A travers un communiqué conjointement signé du Ministère de l’Administration du Territoire et de la Décentralisation, du Ministère des Mines et de la Géologie et du Ministère de l’Environnement et du Développement durable de Guinée, le gouvernement guinéen durcit le ton contre l’utilisation des engins lourds dans l’exploitation minière artisanale.
Dans ce communiqué conjoint rendu public vendredi soir à la Télévision Nationale, l’Etat guinéen fait une interdiction formelle de ces équipements sur les sites d’orpaillage artisanal.
Les ministres sectoriels soutiennent que cette mesure s’inscrit dans le cadre de la politique de formalisation de l’exploitation minière artisanale et de ses textes d’application. Elle vise à protéger l’environnement, les personnes et les biens.
Cette décision cible principalement, les Poclains, les bulldozers, les tractopelles et autres machines mécaniques similaires sur les sites dédiés à l’exploitation artisanale de l’or, et objectif, selon les autorités, est de limiter la dégradation des terres, des cours d’eau et des écosystèmes, mais aussi de prévenir les accidents pouvant entraîner des pertes en vie humaine. L’interdiction vise également à lutter contre l’exploitation minière illégale et le non-respect des normes environnementales, tout en protégeant les communautés locales.
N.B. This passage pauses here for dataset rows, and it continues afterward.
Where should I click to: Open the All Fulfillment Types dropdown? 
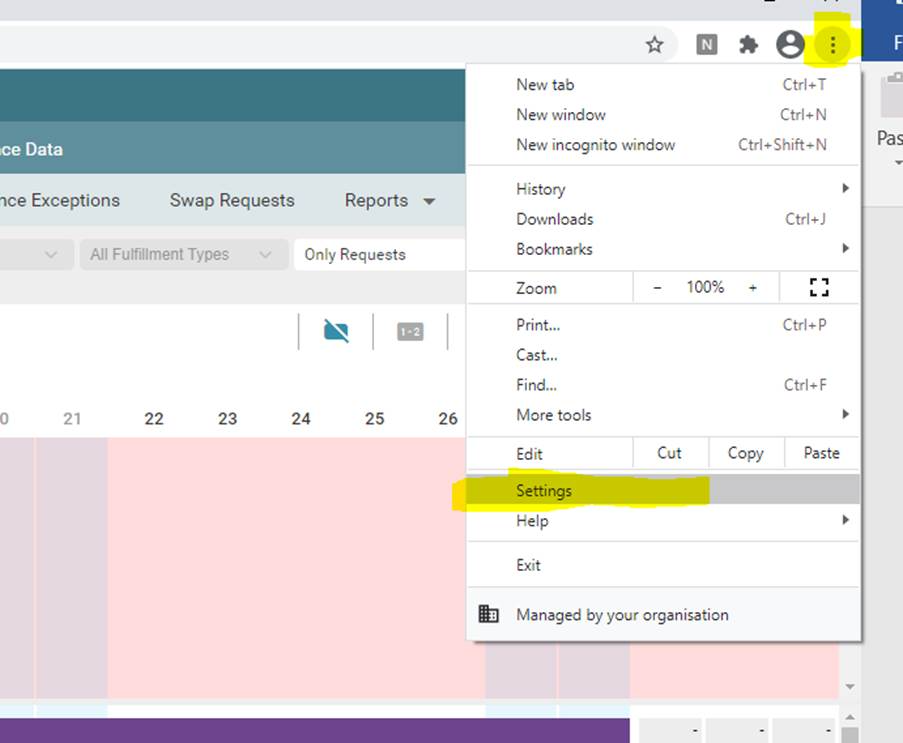coord(181,255)
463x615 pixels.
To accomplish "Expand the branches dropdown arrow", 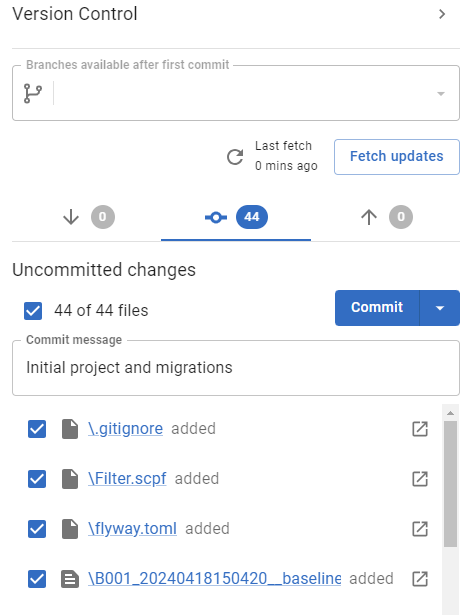I will pos(441,94).
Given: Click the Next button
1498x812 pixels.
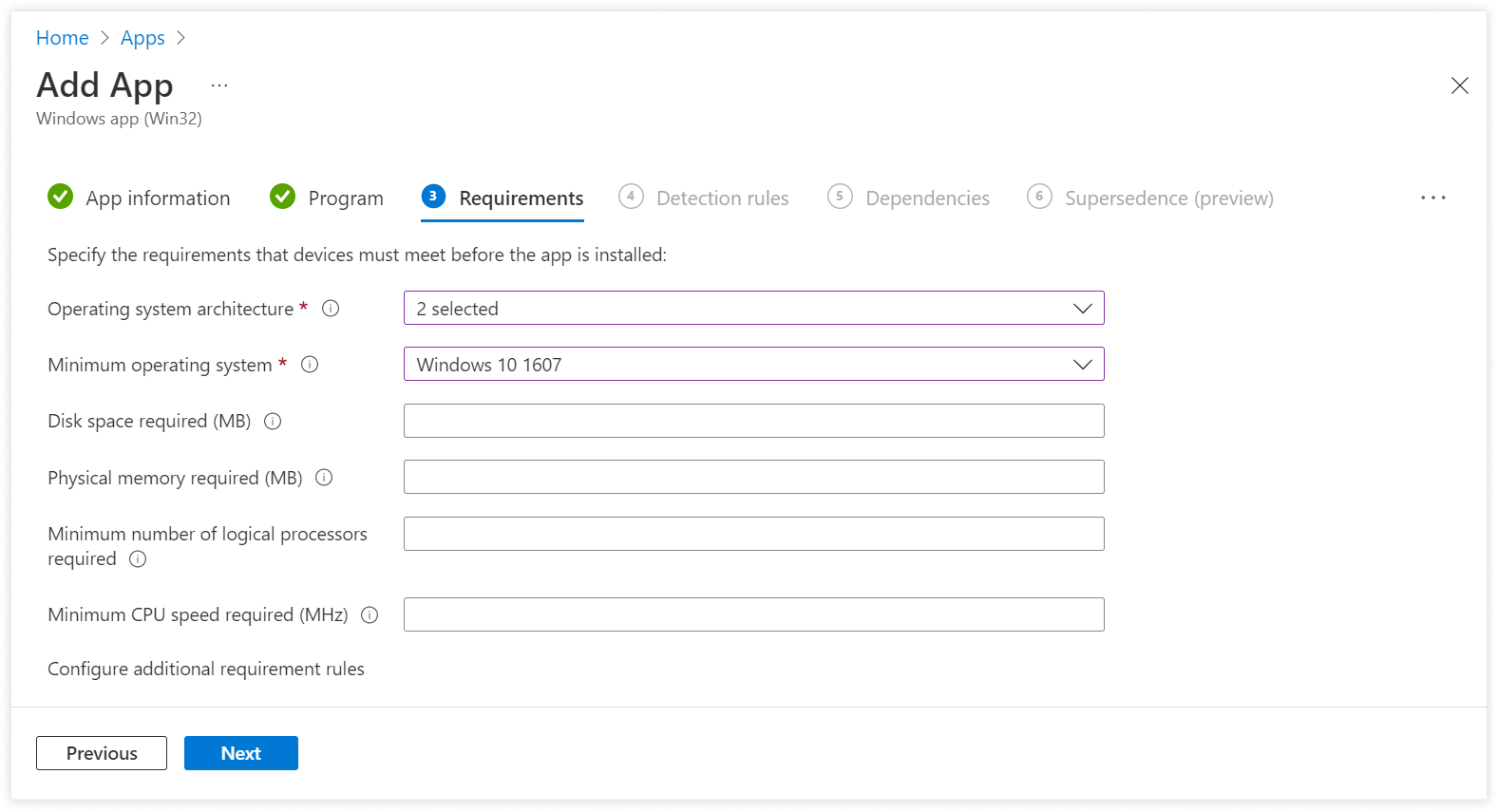Looking at the screenshot, I should coord(240,753).
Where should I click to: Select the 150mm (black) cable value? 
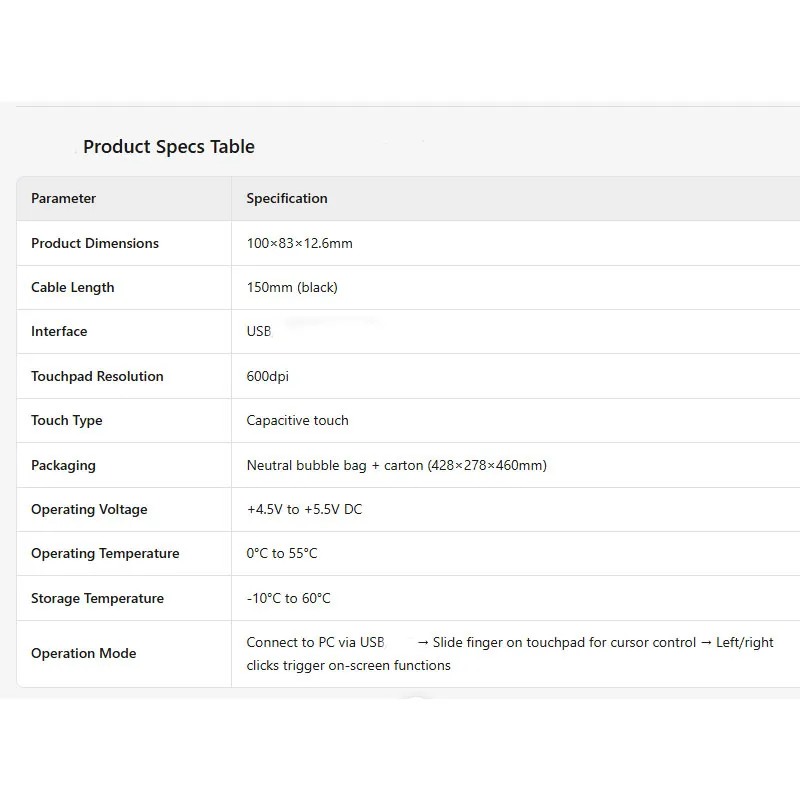click(x=292, y=287)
Le communiqué précise par ailleurs, qu’à compter de sa publication, tout engin lourd retrouvé sur un site d’exploitation minière artisanale sera définitivement saisi par les autorités compétentes. Les contrevenants s’exposent à des poursuites judiciaires pouvant conduire à des condamnations et à des sanctions financières.
Pour assurer l’application effective de cette mesure sur le terrain, des instructions fermes sont données aux gouverneurs de régions, les préfets, les sous-préfets, les autorités locales ainsi qu’aux forces de défense et de sécurité afin de veiller à son respect strict.
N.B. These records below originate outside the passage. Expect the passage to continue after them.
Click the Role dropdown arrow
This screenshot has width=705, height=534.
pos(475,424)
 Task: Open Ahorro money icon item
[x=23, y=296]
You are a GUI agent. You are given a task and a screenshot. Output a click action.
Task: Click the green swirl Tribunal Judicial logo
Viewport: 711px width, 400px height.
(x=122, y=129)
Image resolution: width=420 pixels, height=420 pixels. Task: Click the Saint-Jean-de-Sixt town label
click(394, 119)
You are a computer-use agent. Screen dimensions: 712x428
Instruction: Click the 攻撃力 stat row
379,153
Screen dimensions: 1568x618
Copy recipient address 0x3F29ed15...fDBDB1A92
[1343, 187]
Les ministres en charge de l’Administration du territoire, des Mines et de l’Environnement appellent enfin les acteurs du secteur minier, les organisations professionnelles, les groupements d’intérêt économique, les coopératives et les compagnies minières à collaborer activement afin de garantir le respect de cette réglementation et de préserver les intérêts nationaux.